Saya pernah diperlihatkan sebuah video yang menggambarkan tentang pembuluh darah yang tersumbat. Sebuah keadaan yang oleh para ahli kesehatan disebut sebagai plak aterosklerosis. Menarik sekali, karena ternyata plak itu terbentuk secara perlahan-lahan. Bahkan kita sendiri tidak menyadari kalau itu terjadi. Sedikit demi sedikit plak terbentuk dari molekul-molekul kolesterol yang menempel di dinding pembuluh darah. Lama kelamaan, semakin banyak lagi molekul yang menempel. Sehingga akhirnya pembuluh darah itu menyumbat. Ketika pembuluh darah di otak itu akhirnya pecah, maka terjadilah stroke.
Apa yang terjadi pada orang stroke? Nyawanya dipertaruhkan di ranjang perawatan rumah sakit. Selang pernafasan dan jarum infus berseliweran disekujur tubuhnya. Dokter dan perawat sibuk menyelamatkan jiwanya. Keluarganya menunggu dengan harap-harap cemas. Begitu banyak orang yang terserang stroke tetapi tidak berhasil diselamatkan. Dan lebih banyak lagi orang terkena stroke yang bisa diselamatkan, namun harus menanggung beban berat berupa kehilangan fungsi-fungsi tubuhnya yang sangat vital.
Begitulah kemungkinan yang ada jika kita mengabaikan kadar kolesterol didalam tubuh. Jika kita belum mengetahui kadar kolesterol tubuh, maka ada baiknya untuk berkonsultasi kepada dokter, dan memeriksakan diri di klinik.
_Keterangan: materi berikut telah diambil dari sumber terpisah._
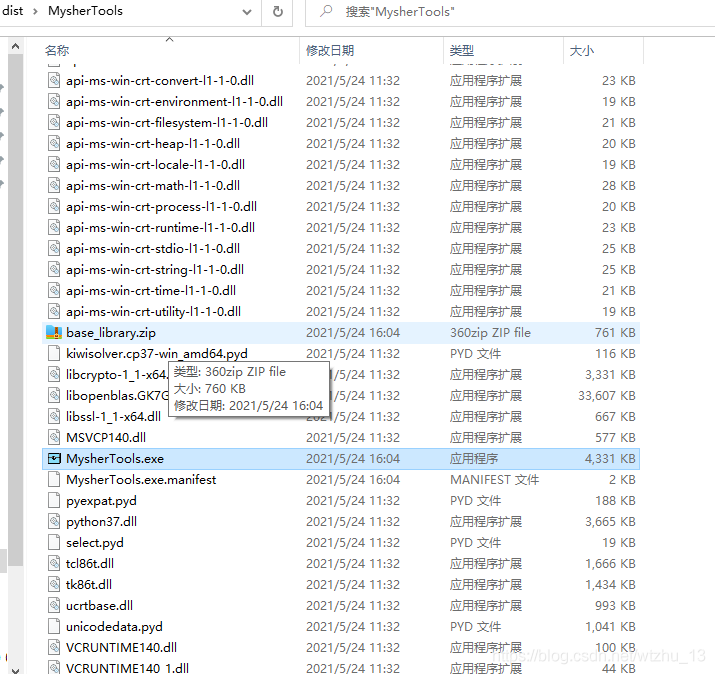Click the search magnifier icon
Image resolution: width=715 pixels, height=674 pixels.
325,12
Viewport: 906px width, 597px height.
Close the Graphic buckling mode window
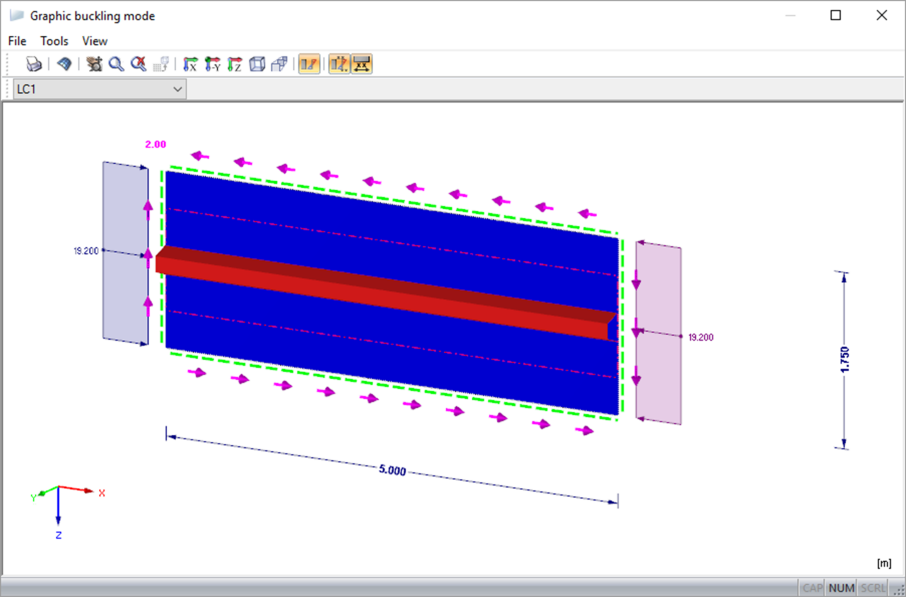[x=881, y=15]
Dan jika kita sudah didiagosis mengalami hiperkolesterolemia, maka tidak ada tindakan yang lebih bijaksana daripada menjalani pengobatan yang teratur. Datanglah kepada dokter, dan patuhilah nasihatnya. Jika dokter meresepkan obat penurun kadar kolesterol, maka patuhilah untuk meminumnya. Sebab, hanya dengan kepatuhan yang tinggi kepada proses pengobatan, kita akan dapat mengontrol kadar kolesterol darah. Dan dengan cara itulah pula, kita dapat mengurangi risiko terjadinya penyakit lain seperti serangan jantung, dan stroke.